If government interventions at the summit were anything to go by, official attitudes are changing. A procession of national leaders queued up to recite reasons for food system change. There were repeated references to being ‘only 9 harvests left’ to achieve the globally agreed SDGs or not. The emphasis was on positive, actionable solutions. Aiming for the provision of school meals for every child, zero food waste and agricultural innovation were amongst the announcements made by governments on the day. Profoundly good and much needed changes.

Yet I couldn’t help thinking that governments were gravitating toward low hanging fruit rather than fundamental reform.

Blindspot

Much rarer were statements offering genuine game-changing ideas such as moving away from industrial animal agriculture and tackling diets over-reliant on livestock products. The reality is that unless we move away from factory farming, most of those UN SDGs will remain seriously out of reach. So far, it remains largely a universal governmental blindspot.

Which could be what Guterres was getting at in saying, “We need the advocacy and voice of civil society to continue calling for change.” Oh, we will, dear General-Secretary; we will.

Industrial agriculture is a major driver of wildlife declines, deforestation, and soil degradation. It is the biggest cause of animal cruelty on the planet. And now it is recognised as a serious pandemic risk too: factory farms create the perfect breeding ground for new and dangerous strains of disease.

Combine harvesters crop soybeans in Campo Novo do Parecis — a former rainforest in Mato Grosso Brazil | Credit: Yasuyoshi Chiba

Far from sparing land for nature, the reality is that industrial agriculture continues to expand farmland, encroaching on the world’s last remaining wild lands. So-called ‘sustainable intensification’ is an oxymoron.

Vast acreages of precious arable land is devoted to growing feed for confined farmed animals. Globally, 40 per cent of our entire grain harvest is fed to industrially reared animals. If fed directly to people, it could sustain four billion of us. Yet, as animal ‘feed’, much of the food value is lost, in terms of both calories and protein.

Meaning Business

It was heartening to hear some governments grasping the nettle and talking about moving away from industrial farming — Sri Lanka and the EU are two examples; but there were too few.

....................

## Work item A
Answer these questions from the food systems article:
(i) How many harvests did speakers at the summit repeatedly say were left to achieve the SDGs?
(ii) What share of the global grain harvest is fed to industrially reared animals?
(iii) Which two examples are given of governments talking about moving away from industrial farming?
## Work item B
Pick up the food systems article after its last sentence and keep writing in the same voice.
The lines after this point come from a separate source and have no connection to the food systems article.

## Supplied data
....................

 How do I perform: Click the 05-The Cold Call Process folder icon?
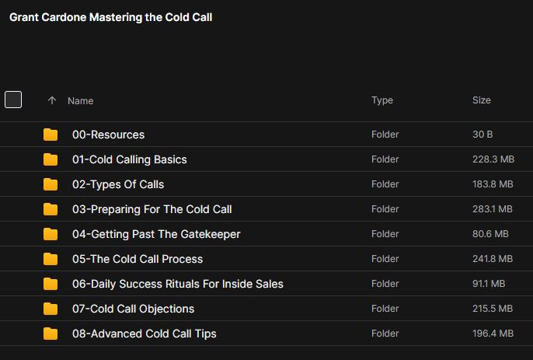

....................

## Task answer A
(i) 9 harvests
(ii) 40 per cent
(iii) Sri Lanka and the EU

## Task answer B
Sri Lanka’s President, Gotabaya Rajapaksa spoke of “bold” steps to restrict imports of harmful chemical fertilizers, pesticides and herbicides that “lead to adverse health and environmental impacts”. Hinting at a common problem, he described how changing the mindset of farmers long accustomed to using industrial methods had “proven challenging.”

Frans Timmermans, the EU Commission’s Vice-president, spoke of this being a “make or break decade” for humanity where we have got to learn to live within planetary boundaries. Of needing to tackle the climate crisis and “looming ecocide”.

“We must act now if we don’t want our children to fight wars over water and food,” he said, before talking of EU commitments to be carbon-neutral by 2050, halving pesticide use and boosting organic farming significantly by the end of the decade.

Although the UN summit itself was not a decision-making body, more a global conference, the masterplan was clear: to bring the world’s attention to the central role of food in the battle for the planet. In convening it, the UN Secretary-General set the stage for governments to own both the challenge and the solution. To move the global conversation on so that never again could there be an excuse for not making food a central component of talks on health, food security, biodiversity loss and climate.

With food systems being responsible for up to 80 per cent of biodiversity loss, particularly due to the impact of cruel factory farming, and generating one-third of all greenhouse gas emissions, all eyes now fall on Glasgow and the UK-hosted COP26 climate talks.

There is no time to lose. To quote Iceland’s Prime Minister, Katrin Jakobsdottir, “we are now in transition from urgency to emergency.” What we do now will define the next thousand years.